Word and element location data
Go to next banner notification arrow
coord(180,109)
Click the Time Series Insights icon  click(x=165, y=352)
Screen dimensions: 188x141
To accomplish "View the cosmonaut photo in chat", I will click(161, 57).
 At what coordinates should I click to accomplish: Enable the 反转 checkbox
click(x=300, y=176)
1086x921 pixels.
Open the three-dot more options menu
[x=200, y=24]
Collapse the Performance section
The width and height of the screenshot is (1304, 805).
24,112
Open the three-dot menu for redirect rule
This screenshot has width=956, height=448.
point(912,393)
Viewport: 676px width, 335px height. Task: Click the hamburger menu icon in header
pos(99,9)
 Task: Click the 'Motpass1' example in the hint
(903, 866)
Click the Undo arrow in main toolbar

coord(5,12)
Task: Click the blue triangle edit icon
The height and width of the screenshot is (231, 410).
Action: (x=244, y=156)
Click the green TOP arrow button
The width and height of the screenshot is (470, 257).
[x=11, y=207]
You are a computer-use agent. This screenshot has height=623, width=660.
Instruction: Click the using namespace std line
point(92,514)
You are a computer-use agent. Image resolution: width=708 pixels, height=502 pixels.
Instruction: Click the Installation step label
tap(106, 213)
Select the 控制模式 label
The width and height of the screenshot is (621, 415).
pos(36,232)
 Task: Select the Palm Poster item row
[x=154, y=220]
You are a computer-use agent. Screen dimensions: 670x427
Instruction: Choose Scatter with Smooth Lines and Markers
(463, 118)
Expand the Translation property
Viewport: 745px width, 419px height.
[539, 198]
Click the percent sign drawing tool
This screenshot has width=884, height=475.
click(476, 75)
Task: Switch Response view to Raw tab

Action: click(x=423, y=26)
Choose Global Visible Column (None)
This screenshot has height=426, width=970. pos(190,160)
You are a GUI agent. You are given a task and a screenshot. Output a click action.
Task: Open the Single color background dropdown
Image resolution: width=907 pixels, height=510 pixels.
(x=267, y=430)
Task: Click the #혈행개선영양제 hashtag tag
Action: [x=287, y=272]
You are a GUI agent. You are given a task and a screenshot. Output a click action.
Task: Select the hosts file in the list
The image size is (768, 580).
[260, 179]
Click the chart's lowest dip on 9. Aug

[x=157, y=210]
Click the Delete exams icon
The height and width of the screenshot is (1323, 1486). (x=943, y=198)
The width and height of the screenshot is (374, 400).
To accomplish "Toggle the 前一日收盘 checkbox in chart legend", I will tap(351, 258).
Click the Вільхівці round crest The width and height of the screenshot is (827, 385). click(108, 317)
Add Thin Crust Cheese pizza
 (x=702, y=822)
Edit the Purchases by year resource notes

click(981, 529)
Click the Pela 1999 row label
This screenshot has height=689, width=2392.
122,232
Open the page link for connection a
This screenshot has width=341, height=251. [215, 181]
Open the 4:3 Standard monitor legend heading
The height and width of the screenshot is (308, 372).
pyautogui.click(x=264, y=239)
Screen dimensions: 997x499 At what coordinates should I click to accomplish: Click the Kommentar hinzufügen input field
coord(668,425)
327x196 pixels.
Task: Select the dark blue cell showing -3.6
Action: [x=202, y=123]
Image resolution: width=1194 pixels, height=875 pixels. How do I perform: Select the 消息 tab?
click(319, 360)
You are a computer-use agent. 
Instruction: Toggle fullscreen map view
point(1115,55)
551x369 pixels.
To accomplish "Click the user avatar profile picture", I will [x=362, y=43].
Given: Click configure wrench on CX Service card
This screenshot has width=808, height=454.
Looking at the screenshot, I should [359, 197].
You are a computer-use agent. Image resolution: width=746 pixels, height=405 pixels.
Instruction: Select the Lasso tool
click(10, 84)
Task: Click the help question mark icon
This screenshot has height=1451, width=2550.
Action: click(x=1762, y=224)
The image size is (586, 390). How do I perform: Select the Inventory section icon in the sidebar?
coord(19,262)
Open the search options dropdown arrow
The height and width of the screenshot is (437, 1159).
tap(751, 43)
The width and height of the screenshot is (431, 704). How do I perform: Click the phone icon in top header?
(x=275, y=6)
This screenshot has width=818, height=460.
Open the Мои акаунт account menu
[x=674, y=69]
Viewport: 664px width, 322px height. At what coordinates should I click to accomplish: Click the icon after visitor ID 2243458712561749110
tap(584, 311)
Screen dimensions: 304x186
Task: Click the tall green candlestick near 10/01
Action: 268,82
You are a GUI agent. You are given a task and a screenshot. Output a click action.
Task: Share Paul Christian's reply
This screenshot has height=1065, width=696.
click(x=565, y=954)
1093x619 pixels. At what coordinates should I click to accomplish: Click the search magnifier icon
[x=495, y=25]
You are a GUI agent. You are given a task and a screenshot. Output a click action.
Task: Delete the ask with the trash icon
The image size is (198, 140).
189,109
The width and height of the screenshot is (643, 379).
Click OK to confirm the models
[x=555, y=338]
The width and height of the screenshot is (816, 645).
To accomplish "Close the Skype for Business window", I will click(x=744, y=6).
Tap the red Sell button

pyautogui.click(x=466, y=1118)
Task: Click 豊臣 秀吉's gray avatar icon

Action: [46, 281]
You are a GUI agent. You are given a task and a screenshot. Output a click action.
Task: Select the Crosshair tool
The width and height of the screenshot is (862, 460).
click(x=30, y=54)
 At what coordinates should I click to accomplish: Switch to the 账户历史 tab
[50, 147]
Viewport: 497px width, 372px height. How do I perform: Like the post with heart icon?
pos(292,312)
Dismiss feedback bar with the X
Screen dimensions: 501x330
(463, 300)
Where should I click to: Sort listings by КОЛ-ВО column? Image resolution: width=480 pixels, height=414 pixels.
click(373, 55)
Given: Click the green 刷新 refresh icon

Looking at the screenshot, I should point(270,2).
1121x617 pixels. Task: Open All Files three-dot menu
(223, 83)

• _WHAT YOU HAVE TO DO_: Please reproduce every row above, word for word and in the same order.

• _SOLVED EXERCISE_:
Go to next banner notification arrow
coord(180,109)
Click the Time Series Insights icon  click(x=165, y=352)
Screen dimensions: 188x141
To accomplish "View the cosmonaut photo in chat", I will click(161, 57).
 At what coordinates should I click to accomplish: Enable the 反转 checkbox
click(x=300, y=176)
1086x921 pixels.
Open the three-dot more options menu
[x=200, y=24]
Collapse the Performance section
The width and height of the screenshot is (1304, 805).
24,112
Open the three-dot menu for redirect rule
This screenshot has width=956, height=448.
point(912,393)
Viewport: 676px width, 335px height. Task: Click the hamburger menu icon in header
pos(99,9)
 Task: Click the 'Motpass1' example in the hint
(903, 866)
Click the Undo arrow in main toolbar

coord(5,12)
Task: Click the blue triangle edit icon
The height and width of the screenshot is (231, 410).
Action: (x=244, y=156)
Click the green TOP arrow button
The width and height of the screenshot is (470, 257).
[x=11, y=207]
You are a computer-use agent. This screenshot has height=623, width=660.
Instruction: Click the using namespace std line
point(92,514)
You are a computer-use agent. Image resolution: width=708 pixels, height=502 pixels.
Instruction: Click the Installation step label
tap(106, 213)
Select the 控制模式 label
The width and height of the screenshot is (621, 415).
pos(36,232)
 Task: Select the Palm Poster item row
[x=154, y=220]
You are a computer-use agent. Screen dimensions: 670x427
Instruction: Choose Scatter with Smooth Lines and Markers
(463, 118)
Expand the Translation property
Viewport: 745px width, 419px height.
[539, 198]
Click the percent sign drawing tool
This screenshot has width=884, height=475.
click(476, 75)
Task: Switch Response view to Raw tab

Action: click(x=423, y=26)
Choose Global Visible Column (None)
This screenshot has height=426, width=970. pos(190,160)
You are a GUI agent. You are given a task and a screenshot. Output a click action.
Task: Open the Single color background dropdown
Image resolution: width=907 pixels, height=510 pixels.
(x=267, y=430)
Task: Click the #혈행개선영양제 hashtag tag
Action: [x=287, y=272]
You are a GUI agent. You are given a task and a screenshot. Output a click action.
Task: Select the hosts file in the list
The image size is (768, 580).
[260, 179]
Click the chart's lowest dip on 9. Aug

[x=157, y=210]
Click the Delete exams icon
The height and width of the screenshot is (1323, 1486). (x=943, y=198)
The width and height of the screenshot is (374, 400).
To accomplish "Toggle the 前一日收盘 checkbox in chart legend", I will tap(351, 258).
Click the Вільхівці round crest The width and height of the screenshot is (827, 385). click(108, 317)
Add Thin Crust Cheese pizza
 (x=702, y=822)
Edit the Purchases by year resource notes

click(981, 529)
Click the Pela 1999 row label
This screenshot has height=689, width=2392.
122,232
Open the page link for connection a
This screenshot has width=341, height=251. [215, 181]
Open the 4:3 Standard monitor legend heading
The height and width of the screenshot is (308, 372).
pyautogui.click(x=264, y=239)
Screen dimensions: 997x499 At what coordinates should I click to accomplish: Click the Kommentar hinzufügen input field
coord(668,425)
327x196 pixels.
Task: Select the dark blue cell showing -3.6
Action: [x=202, y=123]
Image resolution: width=1194 pixels, height=875 pixels. How do I perform: Select the 消息 tab?
click(319, 360)
You are a computer-use agent. 
Instruction: Toggle fullscreen map view
point(1115,55)
551x369 pixels.
To accomplish "Click the user avatar profile picture", I will [x=362, y=43].
Given: Click configure wrench on CX Service card
This screenshot has width=808, height=454.
Looking at the screenshot, I should [359, 197].
You are a computer-use agent. Image resolution: width=746 pixels, height=405 pixels.
Instruction: Select the Lasso tool
click(10, 84)
Task: Click the help question mark icon
This screenshot has height=1451, width=2550.
Action: click(x=1762, y=224)
The image size is (586, 390). How do I perform: Select the Inventory section icon in the sidebar?
coord(19,262)
Open the search options dropdown arrow
The height and width of the screenshot is (437, 1159).
tap(751, 43)
The width and height of the screenshot is (431, 704). How do I perform: Click the phone icon in top header?
(x=275, y=6)
This screenshot has width=818, height=460.
Open the Мои акаунт account menu
[x=674, y=69]
Viewport: 664px width, 322px height. At what coordinates should I click to accomplish: Click the icon after visitor ID 2243458712561749110
tap(584, 311)
Screen dimensions: 304x186
Task: Click the tall green candlestick near 10/01
Action: 268,82
You are a GUI agent. You are given a task and a screenshot. Output a click action.
Task: Share Paul Christian's reply
This screenshot has height=1065, width=696.
click(x=565, y=954)
1093x619 pixels. At what coordinates should I click to accomplish: Click the search magnifier icon
[x=495, y=25]
You are a GUI agent. You are given a task and a screenshot. Output a click action.
Task: Delete the ask with the trash icon
The image size is (198, 140).
189,109
The width and height of the screenshot is (643, 379).
Click OK to confirm the models
[x=555, y=338]
The width and height of the screenshot is (816, 645).
To accomplish "Close the Skype for Business window", I will click(x=744, y=6).
Tap the red Sell button

pyautogui.click(x=466, y=1118)
Task: Click 豊臣 秀吉's gray avatar icon

Action: [46, 281]
You are a GUI agent. You are given a task and a screenshot. Output a click action.
Task: Select the Crosshair tool
The width and height of the screenshot is (862, 460).
click(x=30, y=54)
 At what coordinates should I click to accomplish: Switch to the 账户历史 tab
[50, 147]
Viewport: 497px width, 372px height. How do I perform: Like the post with heart icon?
pos(292,312)
Dismiss feedback bar with the X
Screen dimensions: 501x330
(463, 300)
Where should I click to: Sort listings by КОЛ-ВО column? Image resolution: width=480 pixels, height=414 pixels.
click(373, 55)
Given: Click the green 刷新 refresh icon

Looking at the screenshot, I should point(270,2).
1121x617 pixels. Task: Open All Files three-dot menu
(223, 83)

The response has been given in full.